DIRECTIONS:
Turn the stretch of items from the line containing "You are a computer-use" through the end of the items into a JSON list of strings, one string per line, with blank lines skipped. Leave the pictures out.

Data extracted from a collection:
┏━━
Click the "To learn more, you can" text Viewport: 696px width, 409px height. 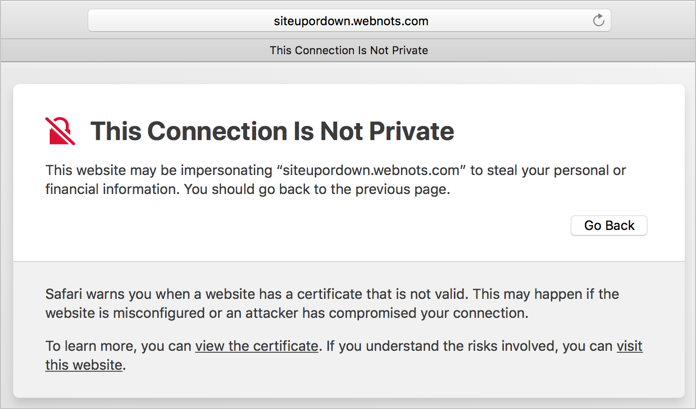118,346
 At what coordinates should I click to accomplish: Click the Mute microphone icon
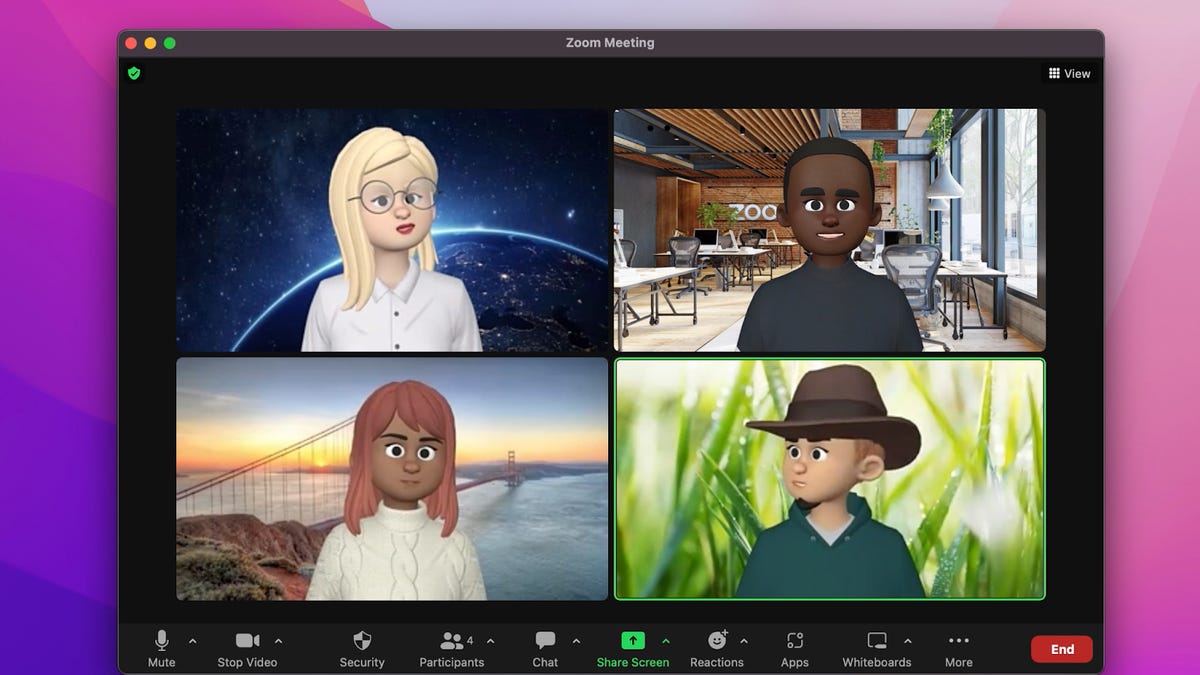[160, 641]
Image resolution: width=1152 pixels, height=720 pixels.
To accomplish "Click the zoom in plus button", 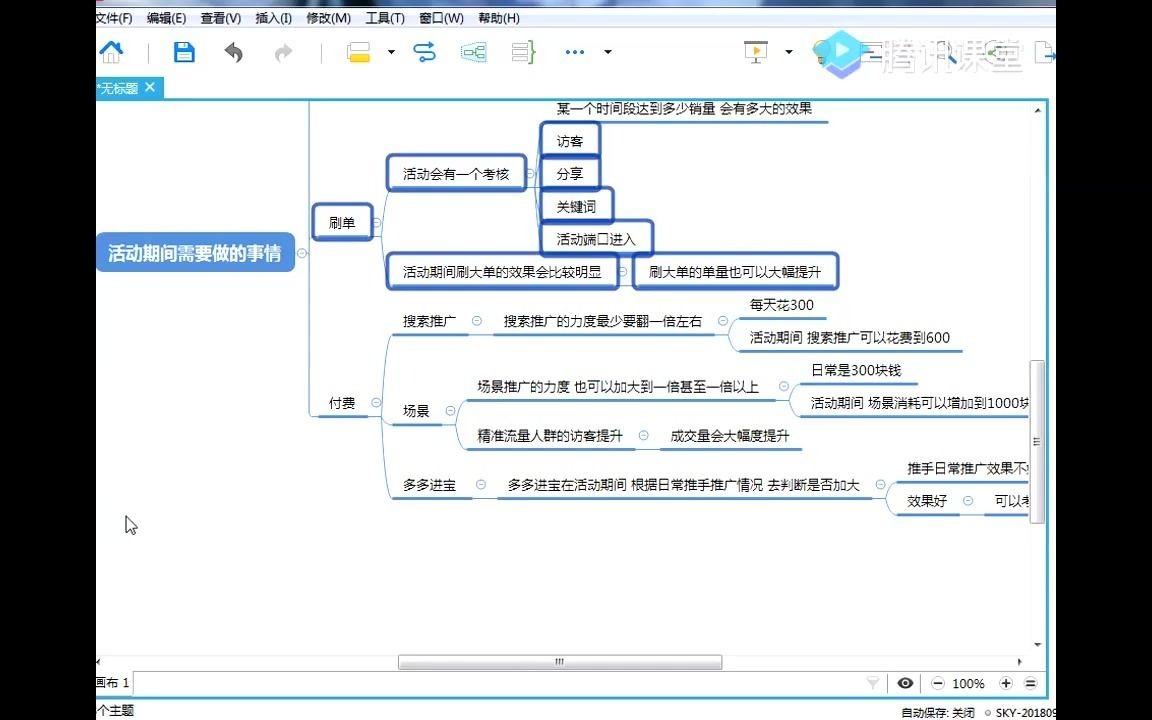I will click(x=1007, y=683).
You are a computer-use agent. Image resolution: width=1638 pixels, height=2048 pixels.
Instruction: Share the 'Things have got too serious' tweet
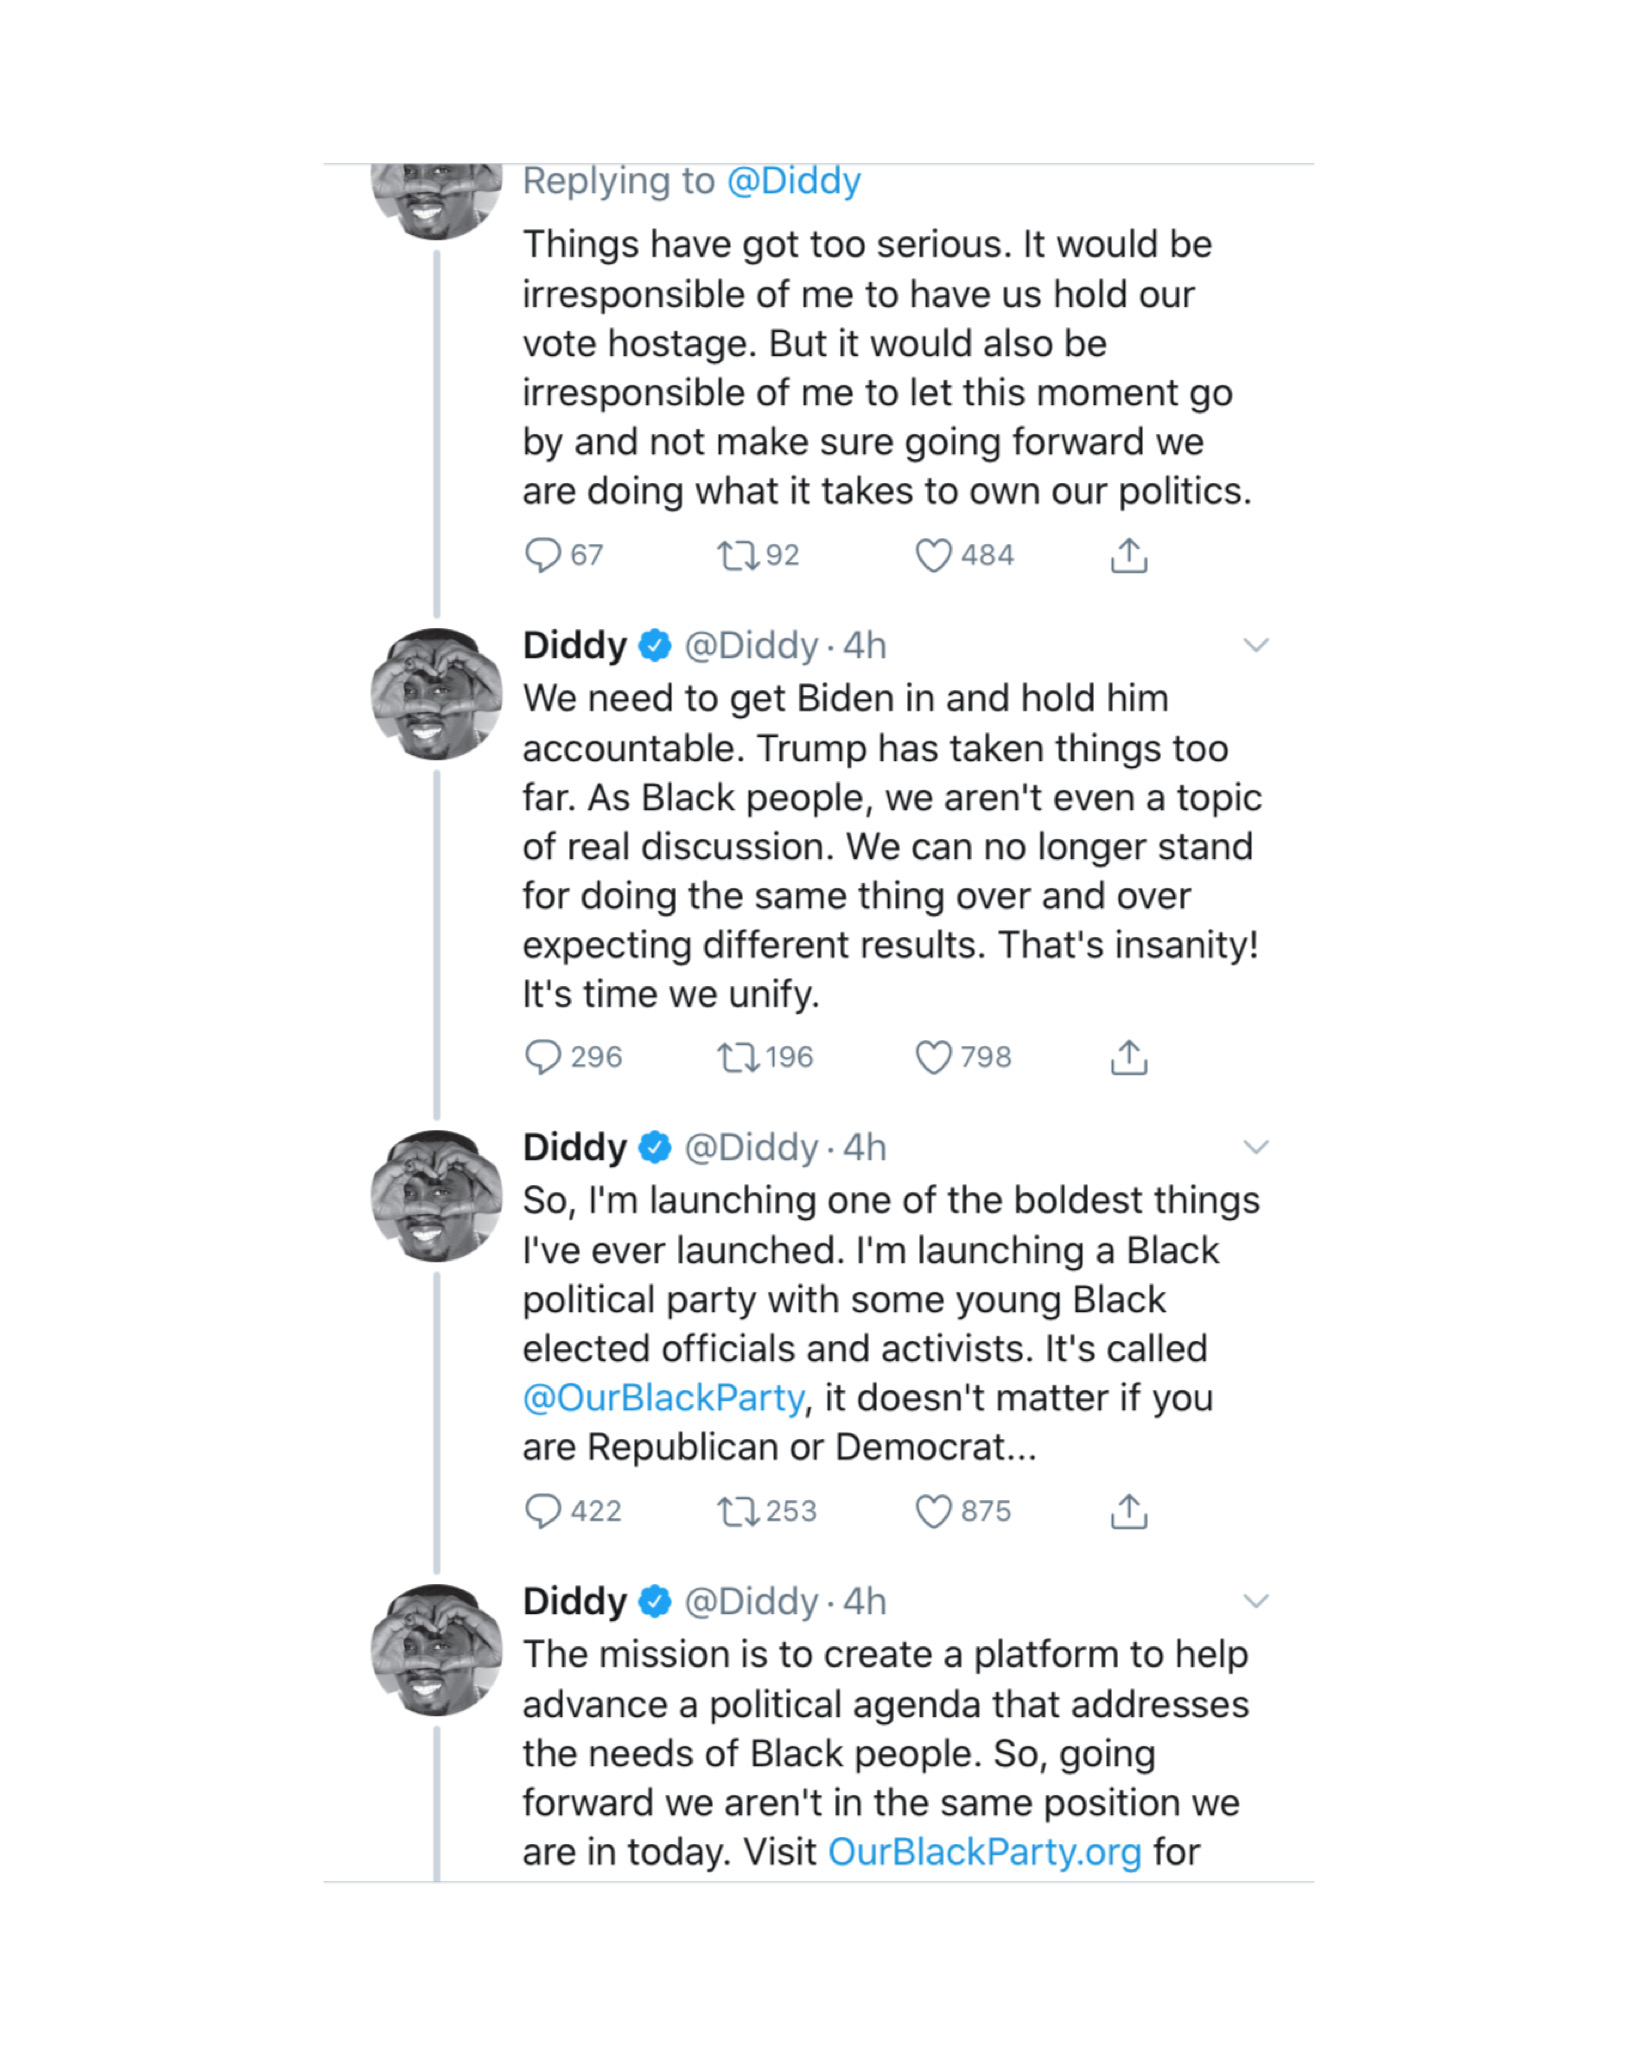(1129, 554)
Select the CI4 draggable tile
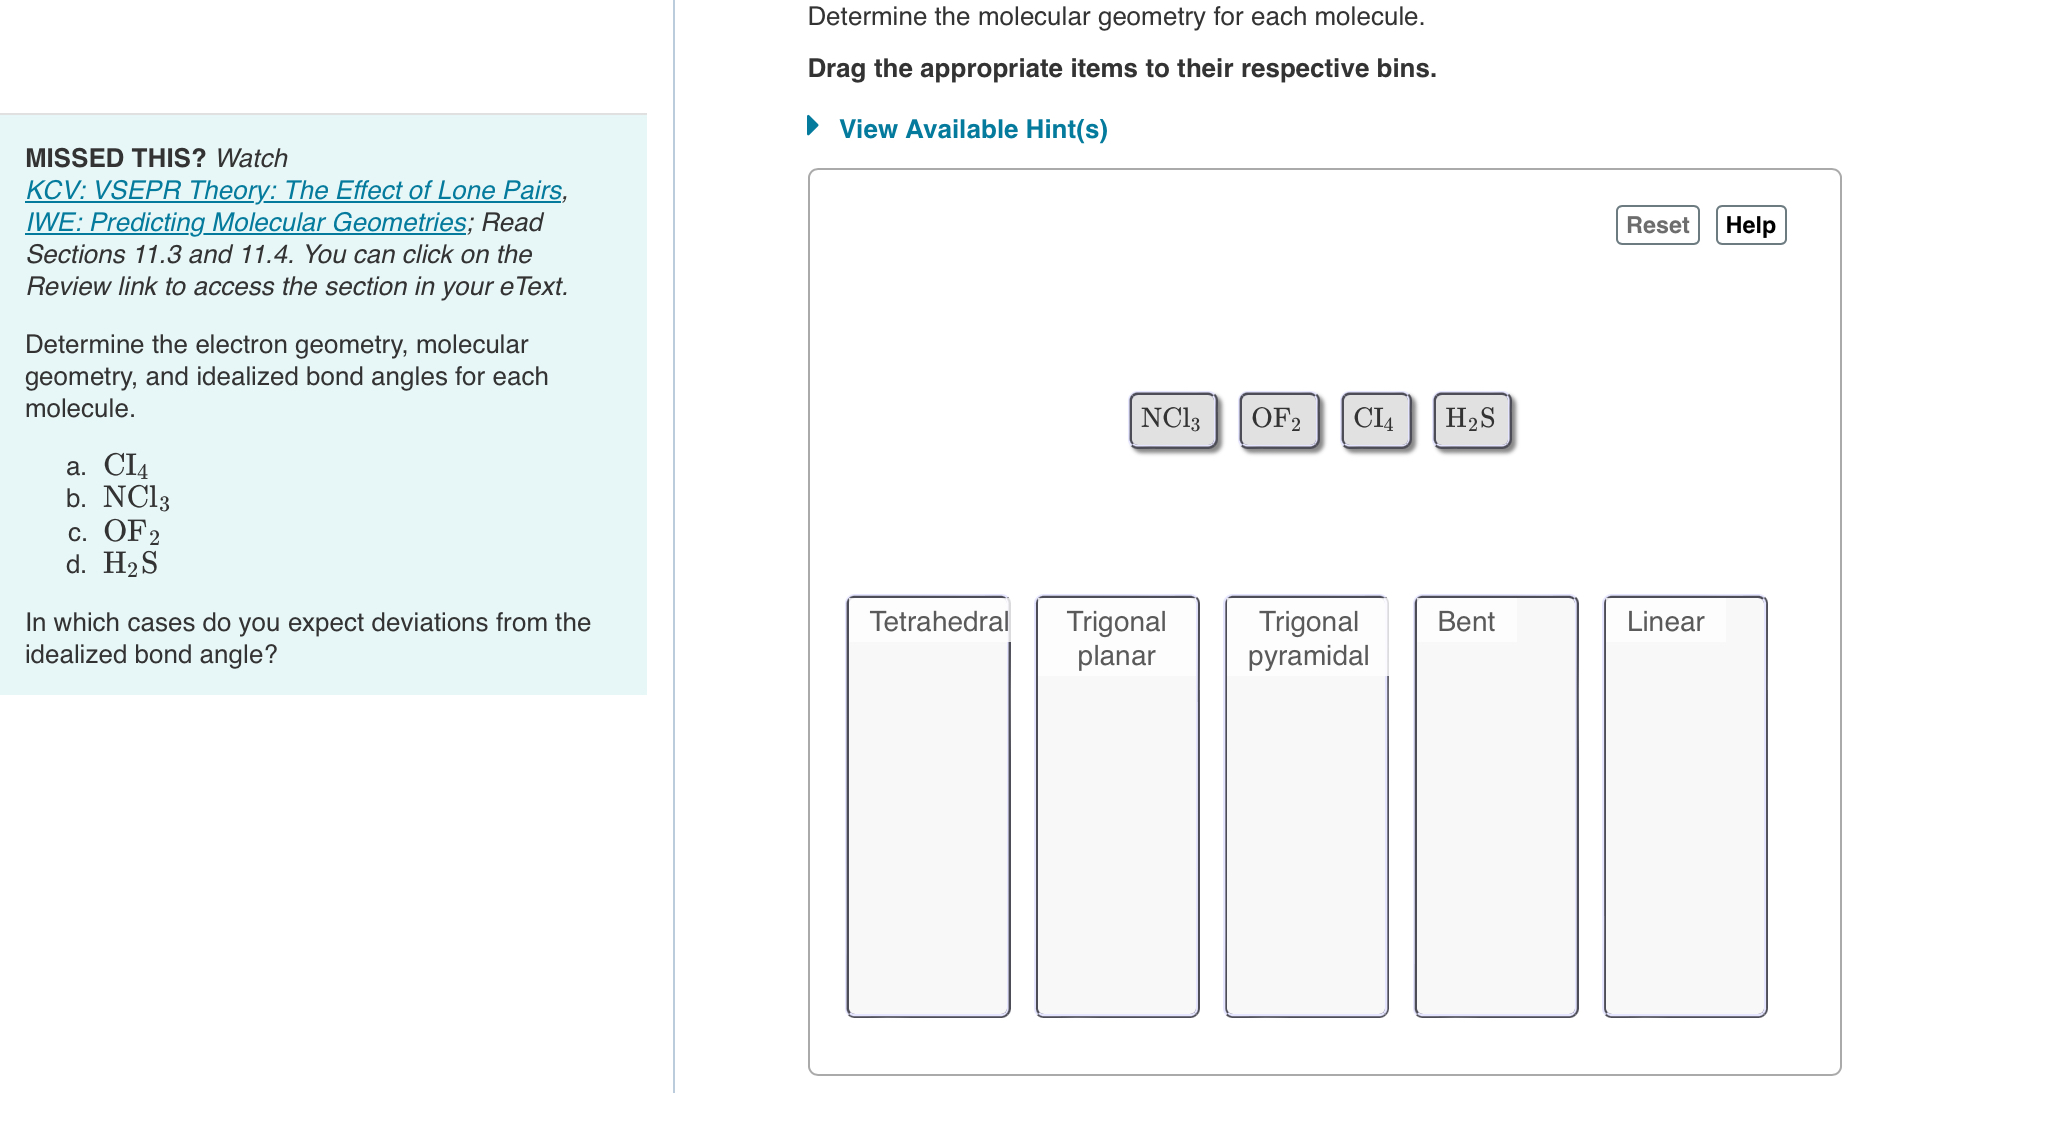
┗━━
THE RESPONSE:
[
  "You are a computer-use agent. Image resolution: width=1638 pixels, height=2048 pixels.",
  "Instruction: Share the 'Things have got too serious' tweet",
  "(1129, 554)",
  "Select the CI4 draggable tile"
]